___ Data to examine ___

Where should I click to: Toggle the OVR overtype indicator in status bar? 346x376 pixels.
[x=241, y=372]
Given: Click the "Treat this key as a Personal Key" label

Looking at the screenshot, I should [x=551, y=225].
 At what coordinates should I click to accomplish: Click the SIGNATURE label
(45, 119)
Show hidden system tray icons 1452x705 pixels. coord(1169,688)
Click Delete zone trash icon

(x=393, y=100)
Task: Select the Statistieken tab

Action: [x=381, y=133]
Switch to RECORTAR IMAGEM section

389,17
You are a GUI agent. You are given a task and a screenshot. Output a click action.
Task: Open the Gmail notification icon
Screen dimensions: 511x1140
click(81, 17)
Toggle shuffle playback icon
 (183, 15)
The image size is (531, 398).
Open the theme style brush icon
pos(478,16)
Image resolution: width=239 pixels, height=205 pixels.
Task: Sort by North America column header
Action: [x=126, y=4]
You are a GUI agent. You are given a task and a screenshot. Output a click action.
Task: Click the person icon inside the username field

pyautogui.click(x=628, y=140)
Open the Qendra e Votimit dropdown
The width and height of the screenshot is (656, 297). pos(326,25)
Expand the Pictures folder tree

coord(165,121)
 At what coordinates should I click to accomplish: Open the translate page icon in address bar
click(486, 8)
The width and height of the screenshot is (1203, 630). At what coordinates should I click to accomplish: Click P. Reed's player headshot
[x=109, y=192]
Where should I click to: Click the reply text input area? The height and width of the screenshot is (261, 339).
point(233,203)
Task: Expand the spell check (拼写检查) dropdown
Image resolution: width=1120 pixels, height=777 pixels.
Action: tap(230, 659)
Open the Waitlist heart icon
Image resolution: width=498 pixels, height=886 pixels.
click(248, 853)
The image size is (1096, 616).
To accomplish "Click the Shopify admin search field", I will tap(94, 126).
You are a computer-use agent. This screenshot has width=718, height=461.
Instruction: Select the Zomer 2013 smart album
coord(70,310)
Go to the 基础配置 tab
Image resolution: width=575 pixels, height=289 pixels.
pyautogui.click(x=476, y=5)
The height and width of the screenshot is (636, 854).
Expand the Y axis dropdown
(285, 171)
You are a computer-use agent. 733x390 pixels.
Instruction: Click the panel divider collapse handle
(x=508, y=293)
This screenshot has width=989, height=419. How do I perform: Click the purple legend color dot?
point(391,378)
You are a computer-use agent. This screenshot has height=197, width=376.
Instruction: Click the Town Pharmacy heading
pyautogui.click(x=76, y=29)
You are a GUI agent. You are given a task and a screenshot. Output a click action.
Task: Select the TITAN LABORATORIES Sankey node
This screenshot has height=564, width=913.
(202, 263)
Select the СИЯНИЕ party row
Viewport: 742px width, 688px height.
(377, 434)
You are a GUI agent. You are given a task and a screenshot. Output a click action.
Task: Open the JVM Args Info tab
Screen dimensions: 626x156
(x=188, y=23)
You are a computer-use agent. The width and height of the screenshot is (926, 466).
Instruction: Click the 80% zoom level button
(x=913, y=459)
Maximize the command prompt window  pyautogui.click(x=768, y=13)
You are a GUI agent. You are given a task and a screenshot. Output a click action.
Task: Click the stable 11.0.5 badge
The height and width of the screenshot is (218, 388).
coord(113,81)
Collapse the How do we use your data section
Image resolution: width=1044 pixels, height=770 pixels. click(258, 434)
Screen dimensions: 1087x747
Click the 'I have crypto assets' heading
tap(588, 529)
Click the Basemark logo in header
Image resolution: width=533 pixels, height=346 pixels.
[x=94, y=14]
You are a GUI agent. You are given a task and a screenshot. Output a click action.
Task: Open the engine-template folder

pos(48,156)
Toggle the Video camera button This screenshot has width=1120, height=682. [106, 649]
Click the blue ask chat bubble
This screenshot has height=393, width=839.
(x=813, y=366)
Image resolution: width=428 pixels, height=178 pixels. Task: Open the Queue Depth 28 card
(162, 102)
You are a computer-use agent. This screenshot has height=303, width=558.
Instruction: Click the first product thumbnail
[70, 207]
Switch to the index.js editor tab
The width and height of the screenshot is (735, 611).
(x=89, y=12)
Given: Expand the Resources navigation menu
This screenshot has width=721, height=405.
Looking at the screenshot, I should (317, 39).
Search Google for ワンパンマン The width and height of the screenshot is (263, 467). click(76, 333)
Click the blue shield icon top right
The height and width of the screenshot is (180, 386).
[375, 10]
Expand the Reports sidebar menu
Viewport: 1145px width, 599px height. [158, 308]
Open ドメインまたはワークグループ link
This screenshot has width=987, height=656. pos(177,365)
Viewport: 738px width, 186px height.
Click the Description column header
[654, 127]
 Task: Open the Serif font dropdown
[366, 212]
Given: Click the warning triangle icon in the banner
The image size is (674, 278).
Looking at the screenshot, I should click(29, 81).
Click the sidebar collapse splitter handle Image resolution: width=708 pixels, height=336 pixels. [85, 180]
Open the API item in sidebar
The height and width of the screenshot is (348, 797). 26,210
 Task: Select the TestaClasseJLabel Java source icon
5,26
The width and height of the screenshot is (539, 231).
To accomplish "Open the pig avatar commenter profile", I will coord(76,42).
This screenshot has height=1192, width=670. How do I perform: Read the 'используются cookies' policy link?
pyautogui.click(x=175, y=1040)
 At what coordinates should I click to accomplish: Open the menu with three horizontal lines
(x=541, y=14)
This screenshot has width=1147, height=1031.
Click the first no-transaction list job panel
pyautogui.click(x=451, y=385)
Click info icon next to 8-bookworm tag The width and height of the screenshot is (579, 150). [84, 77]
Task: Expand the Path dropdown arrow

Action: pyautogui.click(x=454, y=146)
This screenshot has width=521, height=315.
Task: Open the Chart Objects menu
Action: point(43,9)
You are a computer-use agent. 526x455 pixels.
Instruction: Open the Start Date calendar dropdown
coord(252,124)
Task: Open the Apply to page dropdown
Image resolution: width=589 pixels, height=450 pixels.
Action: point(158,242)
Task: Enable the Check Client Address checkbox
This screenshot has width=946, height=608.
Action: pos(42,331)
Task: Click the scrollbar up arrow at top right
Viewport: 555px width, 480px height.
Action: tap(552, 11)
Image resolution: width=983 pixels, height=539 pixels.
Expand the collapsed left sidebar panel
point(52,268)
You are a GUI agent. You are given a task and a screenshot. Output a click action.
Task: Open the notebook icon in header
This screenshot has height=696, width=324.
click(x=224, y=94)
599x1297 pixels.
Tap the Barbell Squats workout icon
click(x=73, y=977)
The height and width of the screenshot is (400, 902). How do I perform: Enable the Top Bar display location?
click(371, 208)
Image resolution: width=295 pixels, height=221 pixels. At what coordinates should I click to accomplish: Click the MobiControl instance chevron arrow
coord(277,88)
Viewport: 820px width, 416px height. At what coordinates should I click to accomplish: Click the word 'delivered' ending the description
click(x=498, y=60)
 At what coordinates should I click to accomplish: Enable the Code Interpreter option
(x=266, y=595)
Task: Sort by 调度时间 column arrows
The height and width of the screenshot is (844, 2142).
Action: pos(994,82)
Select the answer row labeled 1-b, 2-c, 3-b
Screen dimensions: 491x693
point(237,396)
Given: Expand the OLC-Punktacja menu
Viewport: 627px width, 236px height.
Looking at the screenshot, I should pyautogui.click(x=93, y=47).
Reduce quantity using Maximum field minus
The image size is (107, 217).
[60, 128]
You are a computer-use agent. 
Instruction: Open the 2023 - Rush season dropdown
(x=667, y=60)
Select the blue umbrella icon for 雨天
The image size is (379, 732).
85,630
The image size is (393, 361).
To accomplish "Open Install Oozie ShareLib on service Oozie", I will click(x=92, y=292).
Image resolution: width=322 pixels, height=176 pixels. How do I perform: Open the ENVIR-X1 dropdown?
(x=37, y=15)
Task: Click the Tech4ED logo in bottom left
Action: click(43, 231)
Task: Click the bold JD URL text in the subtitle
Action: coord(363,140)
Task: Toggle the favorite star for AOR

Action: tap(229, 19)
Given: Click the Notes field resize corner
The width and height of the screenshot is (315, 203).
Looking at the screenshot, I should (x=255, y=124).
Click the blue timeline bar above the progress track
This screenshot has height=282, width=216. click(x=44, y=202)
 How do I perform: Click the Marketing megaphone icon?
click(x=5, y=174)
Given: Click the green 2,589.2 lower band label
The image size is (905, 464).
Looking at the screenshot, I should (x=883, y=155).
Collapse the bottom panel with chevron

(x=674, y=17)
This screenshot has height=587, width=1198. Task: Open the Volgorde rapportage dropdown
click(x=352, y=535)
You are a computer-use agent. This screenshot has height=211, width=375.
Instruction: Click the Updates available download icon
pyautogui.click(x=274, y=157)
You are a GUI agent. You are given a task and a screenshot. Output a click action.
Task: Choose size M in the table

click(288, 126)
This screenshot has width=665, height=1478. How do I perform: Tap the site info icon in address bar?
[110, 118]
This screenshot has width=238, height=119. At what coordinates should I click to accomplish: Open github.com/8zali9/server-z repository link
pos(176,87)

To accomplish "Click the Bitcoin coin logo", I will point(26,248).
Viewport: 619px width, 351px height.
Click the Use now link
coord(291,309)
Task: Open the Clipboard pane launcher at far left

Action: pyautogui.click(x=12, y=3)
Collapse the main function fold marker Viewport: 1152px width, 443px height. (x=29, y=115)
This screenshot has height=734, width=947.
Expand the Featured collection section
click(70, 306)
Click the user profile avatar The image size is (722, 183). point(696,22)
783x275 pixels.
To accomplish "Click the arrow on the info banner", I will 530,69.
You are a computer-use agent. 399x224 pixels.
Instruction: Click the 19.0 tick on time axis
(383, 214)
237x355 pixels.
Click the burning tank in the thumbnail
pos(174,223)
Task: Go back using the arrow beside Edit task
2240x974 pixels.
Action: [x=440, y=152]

___

- What the exercise asks -
Using the records above, copy all lines that include the word "avatar".

- Exercise output -
To accomplish "Open the pig avatar commenter profile", I will coord(76,42).
Click the user profile avatar The image size is (722, 183). point(696,22)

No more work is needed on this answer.